» STATED TASK A
Name each language mentioned in the plot summary about Hiruko, Knut and Akash.
» STATED TASK B
According to the plot summary about Hiruko, Knut and Akash, where and when is the Umami Festival taking place?
» STATED TASK C
Carry on the plot summary about Hiruko, Knut and Akash's trip to Trier from its final sentence.

» ARTICLE
····················
One day, while reading a story, Hiruko gets a call from the TV station, asking for her to appear on their panel. She initially refuses but agrees once they suggest that her appearance may connect her to other native speakers and that they will pay for her travel there and even for her trip to Trier the following day. After the show, she receives calls from people across the country—many of them berating her for maintaining any cultural connection to her home country. She agrees to meet Knut only because he is interested in Panska. When they meet, she finds him more attracted to language than to women.
On their flight to Trier, Knut receives a text message from his mother and becomes irritated. He tells Hiruko about his mother and her obsession with the Indigenous people of Greenland. He believes that she meddles because, though she recognizes Greenland’s independence from Denmark, she still thinks Denmark should provide aid—an attitude that, to Knut, smacks of colonial paternalism. Hiruko wonders if his mother treats him the same way and if this is the reason behind their strained relationship.
Akash notices Knut at the Luxembourg Airport bus terminal and finds him attractive. She is there to lead a group of Indian students through Trier on their annual trip, as she, also a student, lives there. Akash identifies as a woman and dresses in saris to present as such. Knut approaches her, recognizing that she and the students speak Marathi. Hiruko tells Akash that they are going to the Umami Festival as they all board the bus for Trier. On the bus, Akash tries to discern if Hiruko and Knut are a couple.
They disembark from the bus at Porta Nigra and begin speaking again, with Akash asking Hiruko why she whispers when speaking English. Hiruko replies that she is afraid of someone overhearing and reporting her, which could result in her being sent to America, where most English-speaking immigrants are sent to work. America has a stagnant economy and shrinking workforce and needs the infusion of new workers, while many believe that Europe’s welfare state is growing too large. Akash directs the students to their hotel and leads Knut and Hiruko to the Karl Marx House for the festival. At the house, there is a one euro shop, and many of the shoppers turn an eye toward Akash and Hiruko. Akash goes into the house to confirm the event and discovers that the Umami Festival is happening at the Karl Marx Museum at seven that evening.
····················
» Data listing
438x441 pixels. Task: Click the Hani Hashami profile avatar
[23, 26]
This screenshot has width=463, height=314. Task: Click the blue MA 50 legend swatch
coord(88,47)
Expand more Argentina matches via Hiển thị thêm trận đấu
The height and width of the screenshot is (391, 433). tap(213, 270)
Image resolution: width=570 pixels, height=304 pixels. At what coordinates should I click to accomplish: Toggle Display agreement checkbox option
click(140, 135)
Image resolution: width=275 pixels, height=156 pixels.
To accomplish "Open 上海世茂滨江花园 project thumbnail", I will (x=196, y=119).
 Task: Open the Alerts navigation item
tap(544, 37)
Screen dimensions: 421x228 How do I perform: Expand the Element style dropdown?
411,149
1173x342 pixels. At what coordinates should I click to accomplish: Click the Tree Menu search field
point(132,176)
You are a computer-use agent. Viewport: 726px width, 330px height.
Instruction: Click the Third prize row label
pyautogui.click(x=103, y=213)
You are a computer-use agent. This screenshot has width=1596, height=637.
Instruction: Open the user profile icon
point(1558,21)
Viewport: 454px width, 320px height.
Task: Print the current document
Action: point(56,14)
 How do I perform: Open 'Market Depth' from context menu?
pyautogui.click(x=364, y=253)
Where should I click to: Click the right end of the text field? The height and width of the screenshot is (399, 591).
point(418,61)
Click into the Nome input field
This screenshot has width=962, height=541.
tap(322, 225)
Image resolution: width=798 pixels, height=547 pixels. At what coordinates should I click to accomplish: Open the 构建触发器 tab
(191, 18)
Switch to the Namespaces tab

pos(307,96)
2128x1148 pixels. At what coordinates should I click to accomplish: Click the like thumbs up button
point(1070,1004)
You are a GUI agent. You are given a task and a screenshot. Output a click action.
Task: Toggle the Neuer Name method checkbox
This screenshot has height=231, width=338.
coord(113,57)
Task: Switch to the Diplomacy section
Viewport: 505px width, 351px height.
····················
» WRITTEN REPLY A
Panska, English, Marathi

» WRITTEN REPLY B
At the Karl Marx Museum at seven that evening.

» WRITTEN REPLY C
The trio decides to go eat somewhere to kill time, and they settle on an Indian restaurant named Osho. Akash and Hiruko, both believing the name to come from their respective languages, argue over its origin until Knut suggests that the word may be shared. When the menus arrive, Akash is discouraged to see that every offering is in the form of a pizza. The restaurant reflects the cuisine of a specific resort town in India where pizza has become popular, a case of cultural globalization moving in multiple directions. Throughout the meal, Akash, Hiruko, and Knut get to know each other and discuss their opinions on travel and the merits of treating linguistics as religion. After the meal, Akash agrees to help Hiruko and Knut find a hotel, mostly to find out whether they will share a room.
With even more time to waste before the festival, Akash takes them to see the Kaiserthermen (Imperial Baths), a popular site of Roman ruins. While they walk, she explains the cultural studies research underway at the university and discusses her process of transitioning to become a woman. Akash explains that everyone’s body changes all the time. As they enter the tunnels under the baths, they see a tall, blonde woman approaching.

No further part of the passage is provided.